[Start of section]

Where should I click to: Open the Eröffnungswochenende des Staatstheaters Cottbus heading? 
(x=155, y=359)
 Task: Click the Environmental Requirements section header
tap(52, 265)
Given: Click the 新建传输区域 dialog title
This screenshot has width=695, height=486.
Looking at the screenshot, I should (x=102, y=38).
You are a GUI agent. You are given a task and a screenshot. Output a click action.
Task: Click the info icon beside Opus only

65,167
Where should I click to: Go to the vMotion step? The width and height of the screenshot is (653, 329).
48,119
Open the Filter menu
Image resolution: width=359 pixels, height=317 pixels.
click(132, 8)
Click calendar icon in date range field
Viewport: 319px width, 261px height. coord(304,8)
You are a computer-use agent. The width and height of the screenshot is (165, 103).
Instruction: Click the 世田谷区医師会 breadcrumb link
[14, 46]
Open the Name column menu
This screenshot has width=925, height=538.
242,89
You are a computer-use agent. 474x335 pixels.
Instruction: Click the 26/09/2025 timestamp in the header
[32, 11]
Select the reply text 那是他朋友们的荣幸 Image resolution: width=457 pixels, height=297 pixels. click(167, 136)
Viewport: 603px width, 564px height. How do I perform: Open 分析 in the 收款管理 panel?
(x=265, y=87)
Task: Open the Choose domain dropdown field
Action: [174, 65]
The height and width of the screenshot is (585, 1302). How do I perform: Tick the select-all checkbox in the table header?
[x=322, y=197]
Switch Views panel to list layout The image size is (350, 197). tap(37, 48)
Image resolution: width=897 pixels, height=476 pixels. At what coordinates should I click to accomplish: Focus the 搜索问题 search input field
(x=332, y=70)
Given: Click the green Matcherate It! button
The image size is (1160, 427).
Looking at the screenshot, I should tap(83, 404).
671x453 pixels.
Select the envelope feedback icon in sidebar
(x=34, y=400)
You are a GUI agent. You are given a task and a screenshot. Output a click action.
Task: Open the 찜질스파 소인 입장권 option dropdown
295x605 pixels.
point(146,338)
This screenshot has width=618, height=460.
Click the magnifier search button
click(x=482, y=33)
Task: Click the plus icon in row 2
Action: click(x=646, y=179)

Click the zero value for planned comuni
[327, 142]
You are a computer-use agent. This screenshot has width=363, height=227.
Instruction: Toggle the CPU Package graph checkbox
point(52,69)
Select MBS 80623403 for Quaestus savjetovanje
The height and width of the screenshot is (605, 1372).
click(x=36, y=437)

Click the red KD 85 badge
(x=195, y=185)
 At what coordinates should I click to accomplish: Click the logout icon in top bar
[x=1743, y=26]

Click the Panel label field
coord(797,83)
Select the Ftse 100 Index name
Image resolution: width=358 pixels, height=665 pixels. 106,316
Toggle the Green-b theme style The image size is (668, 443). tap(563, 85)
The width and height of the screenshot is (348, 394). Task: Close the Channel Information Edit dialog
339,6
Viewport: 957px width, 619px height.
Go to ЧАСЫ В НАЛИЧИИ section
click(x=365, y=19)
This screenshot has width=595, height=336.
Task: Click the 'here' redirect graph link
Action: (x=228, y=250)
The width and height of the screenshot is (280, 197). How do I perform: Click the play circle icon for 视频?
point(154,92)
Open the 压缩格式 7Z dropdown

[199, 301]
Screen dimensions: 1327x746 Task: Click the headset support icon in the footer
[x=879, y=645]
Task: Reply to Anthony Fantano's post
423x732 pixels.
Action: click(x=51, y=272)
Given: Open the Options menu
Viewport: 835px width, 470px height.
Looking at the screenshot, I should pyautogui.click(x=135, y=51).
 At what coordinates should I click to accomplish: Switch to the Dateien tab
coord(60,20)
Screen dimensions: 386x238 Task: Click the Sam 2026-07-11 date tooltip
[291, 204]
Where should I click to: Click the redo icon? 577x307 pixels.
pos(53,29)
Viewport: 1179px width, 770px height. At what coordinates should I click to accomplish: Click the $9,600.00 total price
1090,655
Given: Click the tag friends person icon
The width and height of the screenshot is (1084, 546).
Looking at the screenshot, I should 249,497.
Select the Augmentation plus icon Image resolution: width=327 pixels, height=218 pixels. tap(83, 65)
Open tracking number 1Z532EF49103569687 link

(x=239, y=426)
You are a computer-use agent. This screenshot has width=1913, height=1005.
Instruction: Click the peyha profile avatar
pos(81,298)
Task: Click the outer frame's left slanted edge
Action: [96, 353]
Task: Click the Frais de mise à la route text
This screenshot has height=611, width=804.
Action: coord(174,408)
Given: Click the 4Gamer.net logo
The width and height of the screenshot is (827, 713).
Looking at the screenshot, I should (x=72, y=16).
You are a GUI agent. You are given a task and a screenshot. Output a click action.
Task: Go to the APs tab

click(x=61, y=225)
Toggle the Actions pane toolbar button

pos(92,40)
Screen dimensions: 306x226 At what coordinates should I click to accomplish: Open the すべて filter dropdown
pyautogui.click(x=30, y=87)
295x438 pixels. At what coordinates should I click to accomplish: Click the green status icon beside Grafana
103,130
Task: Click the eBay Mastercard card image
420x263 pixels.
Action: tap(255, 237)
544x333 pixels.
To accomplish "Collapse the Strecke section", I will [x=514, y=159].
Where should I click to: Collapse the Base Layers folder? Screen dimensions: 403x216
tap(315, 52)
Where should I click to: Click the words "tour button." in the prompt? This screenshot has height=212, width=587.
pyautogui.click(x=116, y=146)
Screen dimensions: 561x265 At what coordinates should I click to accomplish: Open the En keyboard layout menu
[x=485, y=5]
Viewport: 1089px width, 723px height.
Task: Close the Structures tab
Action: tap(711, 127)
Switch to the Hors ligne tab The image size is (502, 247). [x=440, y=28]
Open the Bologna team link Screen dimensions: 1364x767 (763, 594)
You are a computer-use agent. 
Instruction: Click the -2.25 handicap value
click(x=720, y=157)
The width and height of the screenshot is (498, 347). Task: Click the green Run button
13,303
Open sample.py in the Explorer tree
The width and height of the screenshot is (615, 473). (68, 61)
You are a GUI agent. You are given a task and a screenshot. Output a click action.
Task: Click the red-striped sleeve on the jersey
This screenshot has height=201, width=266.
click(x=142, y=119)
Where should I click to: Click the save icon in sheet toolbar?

[End of section]

• The task:
Copy every line of the material above in which the string "text" can be found.

• Solution:
Select the reply text 那是他朋友们的荣幸 Image resolution: width=457 pixels, height=297 pixels. click(167, 136)
Task: Click the Frais de mise à la route text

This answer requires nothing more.